A provision requiring all persons opening non-resident accounts to swear affidavits which would then be available to the Revenue was dropped from the 1983 Finance Bill following protests from the banks.
The measure was modified by the then Minister for Finance, Mr Alan Dukes.
Fianna Fail had wanted the section of the Bill dropped in its entirety.
The chairman of the Revenue Commissioners, Mr Dermot Quigley, referred to the amendment of the provision when he was questioned about the AIB controversy by the Dail Committee of Public Accounts on Tuesday.
In 1983, the then Fianna Fail spokesman on finance, Mr Michael O'Kennedy, described Mr Dukes's proposal as a "crazy notion" and said that contacts in the banking community had told him that it had already caused people to take money out of the Irish banking system.

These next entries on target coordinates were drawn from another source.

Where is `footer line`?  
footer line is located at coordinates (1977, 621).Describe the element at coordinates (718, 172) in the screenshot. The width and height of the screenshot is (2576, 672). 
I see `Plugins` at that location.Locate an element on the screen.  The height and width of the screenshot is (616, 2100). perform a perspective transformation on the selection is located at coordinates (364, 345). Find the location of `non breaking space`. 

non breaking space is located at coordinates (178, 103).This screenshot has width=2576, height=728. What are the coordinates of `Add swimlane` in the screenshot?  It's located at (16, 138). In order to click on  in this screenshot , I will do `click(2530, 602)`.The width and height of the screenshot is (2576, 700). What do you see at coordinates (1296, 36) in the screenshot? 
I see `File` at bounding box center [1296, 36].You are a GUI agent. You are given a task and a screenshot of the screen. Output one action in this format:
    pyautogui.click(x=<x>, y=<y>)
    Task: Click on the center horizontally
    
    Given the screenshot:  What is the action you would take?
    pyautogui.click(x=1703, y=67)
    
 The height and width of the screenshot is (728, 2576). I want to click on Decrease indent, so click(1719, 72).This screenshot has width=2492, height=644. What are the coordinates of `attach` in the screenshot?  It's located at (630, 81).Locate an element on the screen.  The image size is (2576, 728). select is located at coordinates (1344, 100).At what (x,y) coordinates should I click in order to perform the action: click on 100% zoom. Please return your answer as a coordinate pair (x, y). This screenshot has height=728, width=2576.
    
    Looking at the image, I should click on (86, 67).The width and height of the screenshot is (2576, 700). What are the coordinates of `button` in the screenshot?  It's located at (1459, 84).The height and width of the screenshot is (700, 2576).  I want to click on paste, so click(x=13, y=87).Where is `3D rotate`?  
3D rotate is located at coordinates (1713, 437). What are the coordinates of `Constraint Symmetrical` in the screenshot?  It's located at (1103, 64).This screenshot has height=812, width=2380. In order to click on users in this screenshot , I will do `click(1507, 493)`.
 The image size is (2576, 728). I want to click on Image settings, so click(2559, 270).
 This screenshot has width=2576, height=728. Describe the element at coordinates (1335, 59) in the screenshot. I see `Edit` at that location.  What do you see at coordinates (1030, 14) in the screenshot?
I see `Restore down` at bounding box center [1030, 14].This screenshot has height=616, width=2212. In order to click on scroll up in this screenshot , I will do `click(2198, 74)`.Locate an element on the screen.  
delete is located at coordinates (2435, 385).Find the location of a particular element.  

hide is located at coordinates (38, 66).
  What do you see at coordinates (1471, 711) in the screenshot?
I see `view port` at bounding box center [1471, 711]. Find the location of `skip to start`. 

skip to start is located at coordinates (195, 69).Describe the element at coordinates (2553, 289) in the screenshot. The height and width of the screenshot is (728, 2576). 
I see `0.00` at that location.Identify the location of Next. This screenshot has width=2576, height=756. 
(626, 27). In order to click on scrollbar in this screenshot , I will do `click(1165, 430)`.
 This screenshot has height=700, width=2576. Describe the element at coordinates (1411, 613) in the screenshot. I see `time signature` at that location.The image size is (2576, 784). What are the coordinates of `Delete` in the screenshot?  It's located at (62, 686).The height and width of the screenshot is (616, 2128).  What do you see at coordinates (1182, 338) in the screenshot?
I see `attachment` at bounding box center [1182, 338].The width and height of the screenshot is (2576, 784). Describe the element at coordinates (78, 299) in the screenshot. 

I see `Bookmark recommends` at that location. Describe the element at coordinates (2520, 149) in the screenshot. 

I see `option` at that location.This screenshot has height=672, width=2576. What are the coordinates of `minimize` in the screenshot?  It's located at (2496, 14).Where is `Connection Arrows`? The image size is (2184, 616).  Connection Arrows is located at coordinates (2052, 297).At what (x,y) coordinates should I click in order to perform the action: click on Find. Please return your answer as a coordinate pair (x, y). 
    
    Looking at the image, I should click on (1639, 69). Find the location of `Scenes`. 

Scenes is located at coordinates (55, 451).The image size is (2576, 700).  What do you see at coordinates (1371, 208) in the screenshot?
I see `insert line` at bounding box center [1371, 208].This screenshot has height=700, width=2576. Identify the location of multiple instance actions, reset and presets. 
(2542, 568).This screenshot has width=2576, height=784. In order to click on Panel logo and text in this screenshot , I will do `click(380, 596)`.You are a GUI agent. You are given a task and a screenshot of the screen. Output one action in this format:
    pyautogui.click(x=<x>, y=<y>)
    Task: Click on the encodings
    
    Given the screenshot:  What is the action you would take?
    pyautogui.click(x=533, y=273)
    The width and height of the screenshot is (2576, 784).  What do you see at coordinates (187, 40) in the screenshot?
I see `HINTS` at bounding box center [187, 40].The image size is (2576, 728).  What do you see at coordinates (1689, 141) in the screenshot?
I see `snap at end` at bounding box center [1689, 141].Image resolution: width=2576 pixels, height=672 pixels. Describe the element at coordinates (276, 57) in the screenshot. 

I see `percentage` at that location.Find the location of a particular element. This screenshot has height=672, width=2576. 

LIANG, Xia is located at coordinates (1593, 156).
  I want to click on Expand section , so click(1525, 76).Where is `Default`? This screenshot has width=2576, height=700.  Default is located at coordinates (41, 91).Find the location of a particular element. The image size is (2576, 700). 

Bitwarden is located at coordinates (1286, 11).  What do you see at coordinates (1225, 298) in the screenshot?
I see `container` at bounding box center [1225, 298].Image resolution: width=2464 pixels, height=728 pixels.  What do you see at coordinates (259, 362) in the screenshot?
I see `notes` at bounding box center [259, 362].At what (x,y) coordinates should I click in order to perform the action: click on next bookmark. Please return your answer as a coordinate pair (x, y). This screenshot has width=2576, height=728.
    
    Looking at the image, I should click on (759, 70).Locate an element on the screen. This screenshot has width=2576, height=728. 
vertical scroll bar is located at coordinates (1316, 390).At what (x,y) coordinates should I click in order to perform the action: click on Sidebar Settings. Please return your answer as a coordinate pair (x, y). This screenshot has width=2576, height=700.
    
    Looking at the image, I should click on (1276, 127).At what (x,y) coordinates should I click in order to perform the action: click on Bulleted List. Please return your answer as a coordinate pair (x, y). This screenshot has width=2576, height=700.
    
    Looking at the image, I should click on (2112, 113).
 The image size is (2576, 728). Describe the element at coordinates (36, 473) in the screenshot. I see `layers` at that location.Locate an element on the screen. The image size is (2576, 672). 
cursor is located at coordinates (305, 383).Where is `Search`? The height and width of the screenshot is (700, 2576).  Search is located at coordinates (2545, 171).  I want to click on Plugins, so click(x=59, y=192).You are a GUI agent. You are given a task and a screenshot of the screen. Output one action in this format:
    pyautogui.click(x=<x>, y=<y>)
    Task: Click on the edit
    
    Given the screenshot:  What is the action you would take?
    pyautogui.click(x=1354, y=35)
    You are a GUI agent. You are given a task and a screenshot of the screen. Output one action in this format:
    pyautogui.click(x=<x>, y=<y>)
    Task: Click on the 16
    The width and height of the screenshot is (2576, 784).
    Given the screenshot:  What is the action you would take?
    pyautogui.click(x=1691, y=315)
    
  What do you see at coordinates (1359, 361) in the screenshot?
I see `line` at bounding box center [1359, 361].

During a Report Stage debate, he said non-resident depositors feared that the fact of their having deposits in Ireland would become known to the Revenue authorities in the US and Britain, who would be informed by the Revenue here.
Mr O'Kennedy, who said there was £1.4 billion in non-resident deposits at the time, wanted the measure deleted rather than amended and said Mr Dukes's amendment placed "an impossible burden" on the banks.
Mr Seamus Brennan (FF) said he was aware that at least one of the major banks had privately estimated that up to 50 per cent of the money in non-resident deposits was at risk if Mr Dukes's proposal was not amended.
"The rest of the Finance Bill is just mickey mouse stuff compared with the ramifications and implications of this section," he said.
Mr Gay Mitchell (FG) said at the time the measure was aimed at residents who opened non-resident accounts.
"It is alleged that this is a common practice," he said.
He said the attempts by Fianna Fail deputies to oppose every section of the Bill at Report State as well as at Committee Stage would get them no thanks "from the worker or from the man in the street. Probably the only people who will thank them will be those with funds to invest in political parties".
Mr Dukes said the section "is an anti-evasion section to deal with the problem that has been identified and has been known about for some time".
He said he would amend it "in recognition of the importance of the psychology of the market and in recognition of things said from the opposition benches here and in the banking community". The amended section stipulated that non-resident depositors would not normally be required to produce an affidavit.
They would make declarations of non-residence to the banks and, if the bank was not satisfied with the declaration, an affidavit would be sought. This is the current situation.